UCC Helps Winston-Battered Fiji Rebuild
Heavy rain Monday and Tuesday and now Tropical Cyclone Zena are adding insult to the injury Fiji suffered from Tropical Cyclone Winston in February. Thousands of Winston survivors are once again in emergency shelters across the country.
UCC Disaster Ministries is monitoring the impact of the latest storms even as it undertakes important repairs in Navakawu. In this hard-to-access rural village on Taveuni Island, many people rode out Winston in the two- to three-foot crawl spaces under their homes (pictured, left) as trees, roofing material and other debris flew around. One person was killed.
96 of the community’s 111 homes were destroyed by Winston and the rain water catchment system – the village’s only water source – was badly damaged, creating a water shortage.
UCC Disaster Ministries Executive Zach Wolgemuth spent March 12-22 in Fiji. Based in Suva, he helped deliver food to Kioa island and visited ravaged Navakawu.
“What we found in Navakawu was heartbreaking,” Wolgemuth said. “The government had provided some food rations on two occasions and was bringing a small tanker truck into the community to provide water every day.
“The community had always relied on rain water catchment from the roofs of their houses as their sole source of water for drinking, bathing, washing clothes, and so forth. With all the roofs damaged or simply missing, water was in short supply even with the government tanker truck.”
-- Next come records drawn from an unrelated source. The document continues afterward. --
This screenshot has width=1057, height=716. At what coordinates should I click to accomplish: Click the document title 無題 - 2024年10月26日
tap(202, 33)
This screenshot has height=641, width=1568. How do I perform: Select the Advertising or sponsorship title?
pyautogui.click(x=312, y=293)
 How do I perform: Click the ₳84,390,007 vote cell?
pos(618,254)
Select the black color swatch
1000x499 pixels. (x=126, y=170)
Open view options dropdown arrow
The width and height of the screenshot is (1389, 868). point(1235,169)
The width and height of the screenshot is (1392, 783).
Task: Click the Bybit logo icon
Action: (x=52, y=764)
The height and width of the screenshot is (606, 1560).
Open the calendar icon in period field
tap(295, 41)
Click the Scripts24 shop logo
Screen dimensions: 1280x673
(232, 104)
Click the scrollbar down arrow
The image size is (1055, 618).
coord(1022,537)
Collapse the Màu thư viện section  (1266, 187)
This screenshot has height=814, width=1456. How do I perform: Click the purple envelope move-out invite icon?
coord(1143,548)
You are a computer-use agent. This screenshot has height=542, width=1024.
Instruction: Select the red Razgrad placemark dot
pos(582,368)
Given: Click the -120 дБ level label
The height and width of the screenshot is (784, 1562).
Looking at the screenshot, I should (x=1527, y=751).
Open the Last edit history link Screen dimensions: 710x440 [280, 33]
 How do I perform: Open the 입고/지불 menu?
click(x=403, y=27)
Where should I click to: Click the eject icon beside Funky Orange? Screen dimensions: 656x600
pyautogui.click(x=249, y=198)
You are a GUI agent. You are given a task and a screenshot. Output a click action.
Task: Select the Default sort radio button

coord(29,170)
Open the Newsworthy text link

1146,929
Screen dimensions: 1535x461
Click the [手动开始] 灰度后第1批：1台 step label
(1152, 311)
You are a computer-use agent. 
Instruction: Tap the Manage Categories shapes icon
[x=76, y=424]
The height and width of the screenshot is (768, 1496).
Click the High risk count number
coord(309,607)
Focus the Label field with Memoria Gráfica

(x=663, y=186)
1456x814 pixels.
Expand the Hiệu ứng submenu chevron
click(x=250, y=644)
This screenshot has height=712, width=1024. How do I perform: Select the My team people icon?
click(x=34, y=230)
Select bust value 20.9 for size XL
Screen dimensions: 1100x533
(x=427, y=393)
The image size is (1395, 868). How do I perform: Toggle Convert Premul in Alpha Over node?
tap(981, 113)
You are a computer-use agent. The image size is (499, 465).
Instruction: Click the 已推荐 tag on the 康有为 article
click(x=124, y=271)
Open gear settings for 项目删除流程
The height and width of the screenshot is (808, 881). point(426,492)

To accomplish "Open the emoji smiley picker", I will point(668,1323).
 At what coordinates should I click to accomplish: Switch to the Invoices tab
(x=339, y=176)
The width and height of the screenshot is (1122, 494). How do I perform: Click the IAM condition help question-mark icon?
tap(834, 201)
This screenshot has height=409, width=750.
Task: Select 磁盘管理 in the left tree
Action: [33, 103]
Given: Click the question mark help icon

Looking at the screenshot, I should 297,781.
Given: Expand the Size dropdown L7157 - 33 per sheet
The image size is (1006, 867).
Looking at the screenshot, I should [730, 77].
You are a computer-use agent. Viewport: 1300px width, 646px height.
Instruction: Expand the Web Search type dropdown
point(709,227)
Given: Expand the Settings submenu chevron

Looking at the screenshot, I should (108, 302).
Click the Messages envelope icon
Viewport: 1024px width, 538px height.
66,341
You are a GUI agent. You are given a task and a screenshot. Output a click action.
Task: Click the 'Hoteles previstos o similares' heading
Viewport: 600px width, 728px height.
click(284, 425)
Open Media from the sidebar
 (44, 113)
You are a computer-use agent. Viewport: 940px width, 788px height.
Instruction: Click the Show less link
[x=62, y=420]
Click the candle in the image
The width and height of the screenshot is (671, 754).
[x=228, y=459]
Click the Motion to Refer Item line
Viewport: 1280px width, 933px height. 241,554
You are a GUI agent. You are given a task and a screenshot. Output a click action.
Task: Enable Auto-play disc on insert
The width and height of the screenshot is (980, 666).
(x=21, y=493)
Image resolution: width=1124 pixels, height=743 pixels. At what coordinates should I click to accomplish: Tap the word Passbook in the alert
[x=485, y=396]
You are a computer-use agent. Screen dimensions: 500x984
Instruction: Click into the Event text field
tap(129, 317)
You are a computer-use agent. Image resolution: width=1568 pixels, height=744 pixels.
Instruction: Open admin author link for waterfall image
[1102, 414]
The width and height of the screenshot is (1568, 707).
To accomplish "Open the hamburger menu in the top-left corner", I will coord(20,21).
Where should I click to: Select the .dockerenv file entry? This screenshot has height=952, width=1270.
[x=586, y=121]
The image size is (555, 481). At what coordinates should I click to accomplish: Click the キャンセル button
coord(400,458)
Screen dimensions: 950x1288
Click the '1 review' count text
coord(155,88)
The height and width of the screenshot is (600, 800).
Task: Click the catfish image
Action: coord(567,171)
Wolgemuth said UCC Disaster Ministries will replace the roof of a community hall in order to provide shelter for families still living under their floors in crawl spaces, and will install “a water catchment system that will both help alleviate the critical need for water in the community and serve as a water reserve in times of drought.”
UCC Disaster Ministries also will provide saws, hammers, levels, tape measures and other tools for the community to begin rebuilding, he said. And it will provide solar lights (luminAID lights) through Shelterbox.
Winston, a Category 5 tropical cyclone, was the strongest ever to make landfall in Fiji. It killed more than 40 people and damaged or destroyed 32,000 homes on several Fijian islands on Feb. 20.
Earlier this week (April 4-5), an unnamed tropical disturbance dumped up to 12 inches of rain on western and northern Viti Levu, Fiji’s largest and most populous island. Nadi, Fiji’s third largest city, got several feet of flood water.
Now Zena, a Category 3 tropical cyclone, is creating dangerous conditions as it approaches the country. It is expected to pass south of Vita Levu and over Kadavu early on Thursday. The Fiji government has ordered people across the country to stay at home or in shelters tonight.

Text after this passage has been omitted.